Sonntag, 28. Juli 2013
Österreichische Polizei greift Zeltlager der Anatolischen Föderation in Kärnten an
Von Sükriye Akar und Thomas Eipeldauer, junge Welt vom 26.07.2013 /
Döbriach in Kärnten ist ein idyllischer Ort. Die Campanlage der Roten Falken in dem kleinen Ort hat einen Seezugang, Sport- und Beachvolleyballplätze, man kann sich Kanus ausleihen und abends Billard spielen. Zum elften Mal veranstaltet dort derzeit die Anatolische Föderation (AF), ein in Köln sitzender Dachverband von Migrantenvereinen, der antirassistische und demokratische Aufklärungsarbeit leistet, ein Kinder- und Familienferienlager. Der Tagesablauf besteht nicht unbedingt aus staatsgefährdenden Tätigkeiten: Frühstück, politische oder kulturelle Aktivitäten, Schwimmen, Lagerfeuer.
Dennoch drangen am frühen Donnerstag morgen rund hundert österreichische Polizisten in das Camp ein, konfiszierten die Pässe der Anwesenden und gaben zu verstehen, daß sie auf der Suche nach »illegalen« Personen seien. Augenzeugen zufolge soll auch ein Hubschrauber im Einsatz gewesen sein. »Gegen 7.30 Uhr öffneten sie das Zelt, in dem ich mit anderen schlief.
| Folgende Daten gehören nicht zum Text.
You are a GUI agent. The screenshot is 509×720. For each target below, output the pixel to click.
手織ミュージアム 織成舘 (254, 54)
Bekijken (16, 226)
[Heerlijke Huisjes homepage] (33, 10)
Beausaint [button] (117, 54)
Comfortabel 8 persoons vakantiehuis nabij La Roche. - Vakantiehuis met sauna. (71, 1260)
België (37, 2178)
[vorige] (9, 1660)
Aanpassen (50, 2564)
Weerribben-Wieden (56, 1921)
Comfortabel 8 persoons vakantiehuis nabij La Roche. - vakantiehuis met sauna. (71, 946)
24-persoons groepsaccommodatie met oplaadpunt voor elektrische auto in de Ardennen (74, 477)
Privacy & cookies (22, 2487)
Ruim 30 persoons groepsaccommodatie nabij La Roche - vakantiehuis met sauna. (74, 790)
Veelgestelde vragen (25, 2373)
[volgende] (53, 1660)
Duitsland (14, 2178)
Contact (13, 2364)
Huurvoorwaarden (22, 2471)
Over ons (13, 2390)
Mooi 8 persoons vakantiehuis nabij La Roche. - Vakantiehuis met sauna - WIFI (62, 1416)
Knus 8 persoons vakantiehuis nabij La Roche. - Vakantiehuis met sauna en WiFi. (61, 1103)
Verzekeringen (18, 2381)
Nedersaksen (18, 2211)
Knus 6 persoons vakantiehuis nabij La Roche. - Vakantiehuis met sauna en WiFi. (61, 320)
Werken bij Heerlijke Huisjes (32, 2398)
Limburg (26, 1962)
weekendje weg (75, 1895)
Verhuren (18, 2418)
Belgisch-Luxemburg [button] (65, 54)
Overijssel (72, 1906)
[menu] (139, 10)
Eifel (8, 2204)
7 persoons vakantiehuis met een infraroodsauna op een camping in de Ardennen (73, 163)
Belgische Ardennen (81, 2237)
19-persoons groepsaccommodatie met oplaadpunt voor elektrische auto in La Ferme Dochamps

Eine Frau in Zivil schrie: ›Aufstehen, Polizei.‹ Ich hab es scheinbar nicht gleich gehört und wurde dann mit einem Tritt auf den Unterschenkel geweckt«, schildert der 14jährige Deniz die Situation.
Auf Anfrage bei der Pressestelle der Kärntner Polizei erklärte ein Sprecher gegenüber jW, es handle sich »um eine normale fremdenpolizeiliche Kontrolle«. Man wolle nur schauen, »ob sich da jemand illegal aufhält«. Die Nachfrage, ob es einen Zusammenhang mit den Verhaftungen von Mitgliedern der Anatolischen Föderation Ende Juni in Deutschland gäbe, wurde verneint.
Das allerdings vermutet nicht nur die im Camp anwesende Menschenrechtsaktivistin Sandra Bakutz, die vor einigen Jahren selbst von türkischen Behörden gefangengenommen worden war. »Es liegt nahe, daß es einen Zusammenhang mit den jüngsten Verfolgungen von Aktivisten der Anatolischen Föderation gibt«, sagt sie gegenüber jW.
Seit dem 26. Juni geht die deutsche Bundesanwaltschaft massiv gegen den Dachverband vor. Vier Menschen, darunter die Vorsitzende der AF, Latife A., wurden wegen des Vorwurfs, die türkische Organisation DHKP-C zu unterstützen, verhaftet. Schon dabei assistierten österreichische Beamte: Auf Geheiß ihrer deutschen Kollegen nahmen sie Yusuf T. fest, der nun in der Justizanstalt Wien-Josefstadt auf eine möglicherweise bevorstehende Übergabe an die deutschen Behörden wartet. Mittlerweile sitzt auch ein zweiter türkischer Aktivist in österreichischem Gewahrsam. Özgur A. droht ebenfalls die Auslieferung nach Deutschland.
Die vermeintliche »fremdenpolizeiliche Kontrolle« des Sommercamps führte gestern zu keinen Verhaftungen, da sich keine »illegalen Personen« dort aufhielten. Klar ist aber, daß sich angesichts der andauernden Proteste in der Türkei die Situation linker türkischer und kurdischer Migrantenorganisationen in Europa zuspitzt. Denn bei aller verbalen Distanz zum brutalen Vorgehen der AKP-Regierung in der Türkei – die Länder der Europäischen Union, insbesondere Deutschland, stehen treu hinter ihrem Handelspartner und NATO-Freund Recep Tayyip Erdogan.